At Noël Coward Theatre. Previews from December 29, opens January 11 through March 31.
This Conor McPherson script, laced with songs from Bob Dylan such as the title number, premiered last year at The Old Vic. Its West End transfer maintains the dark and grimy feel of a serious work which ends up neither play nor a “Bob Dylan musical” as some fans called it when it first started.
At the Gielgud, now extended booking to May 19, 2018.
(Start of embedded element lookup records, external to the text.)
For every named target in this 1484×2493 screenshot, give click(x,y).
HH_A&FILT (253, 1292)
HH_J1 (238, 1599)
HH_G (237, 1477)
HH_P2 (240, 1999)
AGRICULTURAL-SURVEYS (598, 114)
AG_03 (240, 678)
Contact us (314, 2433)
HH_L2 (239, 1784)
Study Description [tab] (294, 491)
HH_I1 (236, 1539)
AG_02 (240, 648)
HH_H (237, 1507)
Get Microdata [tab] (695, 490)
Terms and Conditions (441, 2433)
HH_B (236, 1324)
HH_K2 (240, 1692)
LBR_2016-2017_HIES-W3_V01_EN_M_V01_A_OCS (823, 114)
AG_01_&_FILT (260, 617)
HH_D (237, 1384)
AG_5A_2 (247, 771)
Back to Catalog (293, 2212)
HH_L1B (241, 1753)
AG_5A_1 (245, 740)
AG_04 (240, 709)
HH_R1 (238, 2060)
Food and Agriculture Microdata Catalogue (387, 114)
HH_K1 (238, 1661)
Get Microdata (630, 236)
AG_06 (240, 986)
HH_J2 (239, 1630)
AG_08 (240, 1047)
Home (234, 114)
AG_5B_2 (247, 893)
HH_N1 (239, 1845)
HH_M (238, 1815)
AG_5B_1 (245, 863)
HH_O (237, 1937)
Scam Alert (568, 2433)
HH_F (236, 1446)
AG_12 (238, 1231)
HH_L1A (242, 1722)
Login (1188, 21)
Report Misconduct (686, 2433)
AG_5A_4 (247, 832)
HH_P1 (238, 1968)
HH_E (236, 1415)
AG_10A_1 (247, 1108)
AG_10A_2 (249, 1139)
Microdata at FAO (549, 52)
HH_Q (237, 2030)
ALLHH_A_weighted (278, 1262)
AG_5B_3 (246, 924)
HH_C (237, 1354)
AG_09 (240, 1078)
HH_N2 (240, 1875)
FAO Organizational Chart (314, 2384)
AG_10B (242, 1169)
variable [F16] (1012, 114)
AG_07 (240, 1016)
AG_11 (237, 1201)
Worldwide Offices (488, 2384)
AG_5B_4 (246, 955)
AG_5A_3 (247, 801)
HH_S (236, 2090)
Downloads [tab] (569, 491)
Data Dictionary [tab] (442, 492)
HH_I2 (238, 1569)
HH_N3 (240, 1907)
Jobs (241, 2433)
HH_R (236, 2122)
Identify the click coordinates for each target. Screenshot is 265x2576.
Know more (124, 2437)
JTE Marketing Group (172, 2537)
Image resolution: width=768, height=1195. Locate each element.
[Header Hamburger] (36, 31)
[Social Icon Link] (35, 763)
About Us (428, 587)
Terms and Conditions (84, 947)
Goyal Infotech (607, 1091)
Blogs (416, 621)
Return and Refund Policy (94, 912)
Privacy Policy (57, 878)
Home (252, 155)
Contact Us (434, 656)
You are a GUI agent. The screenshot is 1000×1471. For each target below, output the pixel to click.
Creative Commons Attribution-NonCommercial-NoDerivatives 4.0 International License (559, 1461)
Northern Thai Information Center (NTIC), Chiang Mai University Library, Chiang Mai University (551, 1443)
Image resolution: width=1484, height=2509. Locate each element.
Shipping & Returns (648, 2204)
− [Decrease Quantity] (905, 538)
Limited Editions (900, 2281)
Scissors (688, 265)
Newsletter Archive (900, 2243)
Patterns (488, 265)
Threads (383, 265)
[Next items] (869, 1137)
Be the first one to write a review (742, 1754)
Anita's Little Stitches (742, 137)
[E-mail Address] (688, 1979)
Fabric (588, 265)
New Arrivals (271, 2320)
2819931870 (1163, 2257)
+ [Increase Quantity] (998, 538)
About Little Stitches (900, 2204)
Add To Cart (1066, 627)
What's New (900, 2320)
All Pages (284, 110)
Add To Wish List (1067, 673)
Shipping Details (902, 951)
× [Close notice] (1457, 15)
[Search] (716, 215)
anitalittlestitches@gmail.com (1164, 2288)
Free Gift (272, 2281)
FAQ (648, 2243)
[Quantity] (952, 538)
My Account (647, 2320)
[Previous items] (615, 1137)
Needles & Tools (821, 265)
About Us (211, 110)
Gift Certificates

This critic gave it five stars, but so did nearly everybody else too it seems. The best play in London at present. Jez Butterworth nails another dance of life and death in a “Jerusalem” transported to Ireland. This three-hour epic has just won the best play, best director (Sam Mendes) and best emerging-talent gongs (Tom Glynn-Carney) in the Evening Standard Awards – so, expect booking out to sell out even faster.
“Everybody’s Talking About Jamie”
At Apollo Shaftsbury, through April 21, 2018.
If there is a law about London stage shows, one seems to be that even great plays often have musicals can run for a long time. This one has a true-life plot which reads like “Billy Eliot” crossed with “Kinky Boots.” A 16-year-old Sheffield boy wants to become a drag queen. The music is by Dan Gillespie Sells, of The Feeling.
At Theatre Royal Drury Lane, booking extended through May 31.
Another Broadway blockbuster. “Shuffle Off To Buffalo,” dream along with “Lullaby of Broadway,” hope along with “We’re In The Money,” and hum along with “I Only Have Eyes For You.”